Text excerpt -
# Just experimenting



## Gaygaboi (Apr 1, 2019)

hello everyone. I have a quick inquiry. I have no idea what “type” of seeds I planted but they are growing outside in pots. After only planting the seeds 16 days ago my plants are already about 8” tall. I live in sthn GA. What should I do to ensure healthy growth.


----------



## novitius (Apr 1, 2019)

I would keep them somewhat shaded. Not only from sight but direct wind and light to start.
I'm not much of an outdoor guy but I can help you with seedlings. Do you have any plans or did you just kinda go for it?


----------



## Gaygaboi (Apr 1, 2019)

I just kind of went for it. They are in my backyard get about 3 hrs of direct light 4 indirect and are protected on one side by a wall. I tried uploading a pic of them and their surroundings but said image was too large.


----------



## The Hemp Goddess (Apr 1, 2019)

If your plant is 8" tall at 16 days old, I would say that it is probably stretching from lack of light.  Maybe you could turn down the resolution on your phone and get a photo to post?

Also, when they are outside this time of year, there is not enough light for good vegetative growth.  

I would suggest that if you are interested in growing cannabis that you do a bit of reading and studying to understand this amazing plant and what it takes to grow it.


----------



## Gaygaboi (Apr 1, 2019)

Sorry wrong dates they are more like 23-25 days old. No germination straight sow.


----------



## Gaygaboi (Apr 1, 2019)

Gaygaboi said:


> Sorry wrong dates they are more like 23-25 days old. No germination straight sow.


----------



## Rosebud (Apr 1, 2019)

Well isn't that cute.  Read as much as you can like THG suggested.   Is it legal there? Is it worth it to get busted? Seems like a lot of busts are going on.  Looks like a nice little indica plant.

What you will do -
[1] For each statement about the seedling thread, answer yes or no and quote the words from the thread that settle it.
(a) The plants are being grown indoors.
(b) The plants receive about three hours of direct light.
(c) The poster later said the plants are roughly 23 to 25 days old.
[2] In the seedling thread, what prevented the original poster from uploading a picture of the plants?
[3] Resume the seedling thread after its final post by writing the next reply.
The listing that comes next is drawn from a separate source and has no connection to the seedling thread.

Information supplied -
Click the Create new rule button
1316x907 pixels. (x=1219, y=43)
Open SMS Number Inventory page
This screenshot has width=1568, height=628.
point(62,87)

Results of the tasks -
[1]
(a) No: "they are growing outside in pots."
(b) Yes: "get about 3 hrs of direct light 4 indirect"
(c) Yes: "they are more like 23-25 days old."

[2] The image was too large.

[3]
----------



## novitius (Apr 1, 2019)

If I were you I'd start by going and getting some cloth pots, good soil and some liquid kelp. Remove the cotyledon and maybe that first set of leaves too and bury it that deep in the pot . Water until you see runoff.Look for something like Fox Farm or Roots organic. You want a loamy soil if you cant find name brand soil. Then I'd bring them indoors under a flourescent strip light or some cfl's. Small LED lamps seem to do a great job too. 
 The Hemp Goddess gave you the best advice about the sunlight.Cannabis needs certain things Read, read, read! There are even video's on youtube that will help you out too! You'll find out growing becomes addicting.


----------



## drcree (Apr 1, 2019)

looks like hooch to me


----------



## Gaygaboi (Apr 1, 2019)

hooch?


----------



## Gaygaboi (Apr 1, 2019)

And thank you all for your advice and info. Ill keep updating how its doing!


----------



## drcree (Apr 1, 2019)

Gaygaboi said:


> hooch?


never heard that term?  must be showing my age.  that's what your have growing in your pot.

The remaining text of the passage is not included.